Scenes from quarantine, cont’d.

As in a dream or a Kafka story, I keep cutting my own bangs, yet they somehow remain the same length. I notice a strand (or two) that is suddenly as white as a cat’s whisker before wiping the trimmings from my face, the sink, the scissor blades. The task appears complete. But then, the very next day, my hair gets in my eyes again. Which either means it grows back overnight, or my forehead is shrinking?!?

Life under quarantine

What, exactly, does it tell us?
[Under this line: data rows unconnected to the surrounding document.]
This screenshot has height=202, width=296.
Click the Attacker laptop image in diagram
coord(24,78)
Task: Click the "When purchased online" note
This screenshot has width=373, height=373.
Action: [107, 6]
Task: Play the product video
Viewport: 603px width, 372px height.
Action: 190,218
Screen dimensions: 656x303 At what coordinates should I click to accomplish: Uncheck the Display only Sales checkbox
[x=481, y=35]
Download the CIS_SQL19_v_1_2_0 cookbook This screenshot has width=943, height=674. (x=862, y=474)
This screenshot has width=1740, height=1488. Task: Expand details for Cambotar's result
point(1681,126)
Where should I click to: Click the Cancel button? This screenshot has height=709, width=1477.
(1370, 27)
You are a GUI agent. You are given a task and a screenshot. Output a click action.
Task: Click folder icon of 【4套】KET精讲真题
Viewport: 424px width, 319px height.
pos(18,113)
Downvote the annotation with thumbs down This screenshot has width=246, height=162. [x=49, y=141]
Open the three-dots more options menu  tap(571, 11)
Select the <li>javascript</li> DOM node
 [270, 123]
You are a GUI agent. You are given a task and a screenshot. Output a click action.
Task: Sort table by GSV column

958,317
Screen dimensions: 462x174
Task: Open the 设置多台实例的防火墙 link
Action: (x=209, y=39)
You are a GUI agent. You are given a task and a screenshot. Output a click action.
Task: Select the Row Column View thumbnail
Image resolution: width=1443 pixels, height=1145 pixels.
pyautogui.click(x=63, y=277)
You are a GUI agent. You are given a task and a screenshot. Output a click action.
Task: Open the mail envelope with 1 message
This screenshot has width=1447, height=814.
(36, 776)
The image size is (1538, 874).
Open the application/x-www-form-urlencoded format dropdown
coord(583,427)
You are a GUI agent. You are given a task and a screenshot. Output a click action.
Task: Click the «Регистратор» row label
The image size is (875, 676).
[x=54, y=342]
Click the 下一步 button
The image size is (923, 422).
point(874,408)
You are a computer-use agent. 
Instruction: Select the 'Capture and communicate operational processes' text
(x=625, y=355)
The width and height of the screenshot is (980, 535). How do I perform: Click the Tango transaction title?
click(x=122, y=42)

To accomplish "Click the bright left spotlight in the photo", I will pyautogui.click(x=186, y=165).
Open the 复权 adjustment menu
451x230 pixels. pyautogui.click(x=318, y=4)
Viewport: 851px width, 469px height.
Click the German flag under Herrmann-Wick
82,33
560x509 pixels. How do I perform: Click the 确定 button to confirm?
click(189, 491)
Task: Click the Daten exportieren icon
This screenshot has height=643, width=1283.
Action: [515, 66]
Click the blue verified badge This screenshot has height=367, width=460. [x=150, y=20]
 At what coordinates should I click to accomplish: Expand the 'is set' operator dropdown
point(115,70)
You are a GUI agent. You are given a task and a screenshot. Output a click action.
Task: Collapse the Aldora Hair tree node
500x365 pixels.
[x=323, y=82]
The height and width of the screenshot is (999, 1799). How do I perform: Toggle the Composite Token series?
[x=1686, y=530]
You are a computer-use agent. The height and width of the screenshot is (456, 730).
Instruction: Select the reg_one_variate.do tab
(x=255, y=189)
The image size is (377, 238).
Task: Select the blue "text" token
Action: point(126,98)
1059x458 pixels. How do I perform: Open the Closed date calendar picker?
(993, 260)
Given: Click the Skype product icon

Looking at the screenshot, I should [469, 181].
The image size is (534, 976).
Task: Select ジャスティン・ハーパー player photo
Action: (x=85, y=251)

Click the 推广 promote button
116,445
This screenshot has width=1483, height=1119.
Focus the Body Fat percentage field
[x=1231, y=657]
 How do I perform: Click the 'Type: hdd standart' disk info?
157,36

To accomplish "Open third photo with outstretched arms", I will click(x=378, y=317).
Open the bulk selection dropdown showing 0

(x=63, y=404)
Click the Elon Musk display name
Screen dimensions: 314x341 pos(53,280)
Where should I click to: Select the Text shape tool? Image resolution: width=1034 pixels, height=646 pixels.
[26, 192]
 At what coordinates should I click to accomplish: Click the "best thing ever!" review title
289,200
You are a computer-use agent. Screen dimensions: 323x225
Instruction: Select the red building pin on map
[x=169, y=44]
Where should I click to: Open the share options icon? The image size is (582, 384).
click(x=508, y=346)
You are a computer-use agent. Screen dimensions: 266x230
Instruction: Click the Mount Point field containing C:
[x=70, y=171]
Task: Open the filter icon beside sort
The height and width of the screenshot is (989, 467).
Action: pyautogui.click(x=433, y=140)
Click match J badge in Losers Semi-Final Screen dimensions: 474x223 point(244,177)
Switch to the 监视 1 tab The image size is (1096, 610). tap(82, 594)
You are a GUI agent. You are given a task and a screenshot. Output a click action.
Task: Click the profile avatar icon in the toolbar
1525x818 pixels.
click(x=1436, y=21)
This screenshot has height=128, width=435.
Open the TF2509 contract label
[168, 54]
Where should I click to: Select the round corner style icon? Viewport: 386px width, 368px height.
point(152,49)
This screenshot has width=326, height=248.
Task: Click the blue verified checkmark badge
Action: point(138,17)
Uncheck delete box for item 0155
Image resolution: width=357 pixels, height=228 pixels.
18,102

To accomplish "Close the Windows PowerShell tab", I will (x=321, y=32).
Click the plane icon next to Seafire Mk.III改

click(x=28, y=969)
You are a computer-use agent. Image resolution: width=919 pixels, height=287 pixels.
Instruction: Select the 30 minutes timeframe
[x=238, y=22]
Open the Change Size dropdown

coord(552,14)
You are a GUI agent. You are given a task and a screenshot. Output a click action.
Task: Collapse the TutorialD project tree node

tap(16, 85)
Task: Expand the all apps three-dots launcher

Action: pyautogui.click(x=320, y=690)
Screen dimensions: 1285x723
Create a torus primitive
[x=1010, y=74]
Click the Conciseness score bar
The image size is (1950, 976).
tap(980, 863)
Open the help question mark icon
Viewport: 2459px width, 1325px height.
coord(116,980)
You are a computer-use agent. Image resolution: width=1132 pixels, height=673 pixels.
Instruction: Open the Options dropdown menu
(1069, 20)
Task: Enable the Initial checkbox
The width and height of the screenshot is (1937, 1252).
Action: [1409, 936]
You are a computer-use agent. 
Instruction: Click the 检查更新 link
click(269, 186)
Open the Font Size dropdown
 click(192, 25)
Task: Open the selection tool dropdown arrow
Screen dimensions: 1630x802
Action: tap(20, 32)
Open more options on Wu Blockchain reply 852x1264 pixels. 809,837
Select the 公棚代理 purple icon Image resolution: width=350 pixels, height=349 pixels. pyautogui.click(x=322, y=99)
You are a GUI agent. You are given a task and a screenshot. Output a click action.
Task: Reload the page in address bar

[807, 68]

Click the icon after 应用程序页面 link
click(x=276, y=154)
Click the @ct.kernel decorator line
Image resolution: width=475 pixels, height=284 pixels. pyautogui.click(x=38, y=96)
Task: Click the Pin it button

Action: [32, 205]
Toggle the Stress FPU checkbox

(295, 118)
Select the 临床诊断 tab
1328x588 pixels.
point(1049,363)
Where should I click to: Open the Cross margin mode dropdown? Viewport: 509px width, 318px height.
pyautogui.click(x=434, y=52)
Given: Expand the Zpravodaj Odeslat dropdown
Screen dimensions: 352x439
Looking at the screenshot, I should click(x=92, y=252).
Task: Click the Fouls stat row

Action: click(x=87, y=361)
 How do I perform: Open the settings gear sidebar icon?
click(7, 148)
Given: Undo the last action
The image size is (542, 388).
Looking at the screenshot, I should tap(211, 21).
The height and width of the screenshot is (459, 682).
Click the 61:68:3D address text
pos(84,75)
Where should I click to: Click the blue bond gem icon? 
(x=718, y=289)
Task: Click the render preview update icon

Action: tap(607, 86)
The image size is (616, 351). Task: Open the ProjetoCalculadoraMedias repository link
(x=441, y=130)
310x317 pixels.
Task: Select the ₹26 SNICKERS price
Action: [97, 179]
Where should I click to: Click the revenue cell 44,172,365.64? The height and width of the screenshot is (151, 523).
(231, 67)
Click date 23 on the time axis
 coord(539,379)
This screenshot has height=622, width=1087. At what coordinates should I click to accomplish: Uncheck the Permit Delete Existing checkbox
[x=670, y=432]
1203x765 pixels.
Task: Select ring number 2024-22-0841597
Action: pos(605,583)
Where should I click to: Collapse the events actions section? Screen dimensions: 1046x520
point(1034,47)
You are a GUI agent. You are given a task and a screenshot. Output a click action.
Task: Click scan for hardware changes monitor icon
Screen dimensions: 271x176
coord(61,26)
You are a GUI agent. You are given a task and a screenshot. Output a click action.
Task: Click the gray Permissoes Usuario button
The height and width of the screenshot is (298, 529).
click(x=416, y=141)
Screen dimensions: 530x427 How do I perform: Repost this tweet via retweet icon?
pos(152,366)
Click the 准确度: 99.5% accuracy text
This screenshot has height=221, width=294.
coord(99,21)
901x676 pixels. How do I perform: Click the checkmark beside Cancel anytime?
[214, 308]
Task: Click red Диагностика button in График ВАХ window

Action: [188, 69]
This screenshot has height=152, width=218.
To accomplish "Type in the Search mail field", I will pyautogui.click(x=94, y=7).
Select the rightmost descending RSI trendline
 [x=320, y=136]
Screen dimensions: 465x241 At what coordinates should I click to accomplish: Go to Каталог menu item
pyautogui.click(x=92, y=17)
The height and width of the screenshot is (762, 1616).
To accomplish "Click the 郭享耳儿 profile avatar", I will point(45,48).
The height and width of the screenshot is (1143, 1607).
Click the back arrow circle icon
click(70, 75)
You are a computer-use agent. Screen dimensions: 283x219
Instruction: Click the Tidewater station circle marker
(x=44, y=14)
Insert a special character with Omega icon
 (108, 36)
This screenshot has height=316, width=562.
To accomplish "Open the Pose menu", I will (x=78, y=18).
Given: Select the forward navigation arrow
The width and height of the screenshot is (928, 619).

Several things:

  1. Even the simplest tasks are performed under a pervasive general strain on all of one’s faculties during this bizarre, sad, and maddening time.
  2. I am well enough, and my daughter is well enough, to undertake such simple, ostensibly heartening tasks.
  3. Somehow, we have an abundance of construction paper, but a dearth of the other kind (see below).
  4. I remain a perfectionist when it comes to many things, even under the shadow of a pandemic that, it would seem, might provide a welcome opportunity not to be SO. DAMN. ANAL.
  5. My daughter and I have creative differences.
  6. Our ability to reconcile these differences and complete the friggin’ rainbow has become an internalized metaphor for–and imagined predictor of–my own ability to get to the other side of this day, week, month, etc. in one piece.

As of right now, the rainbow remains… in progress. Will (try to) report back.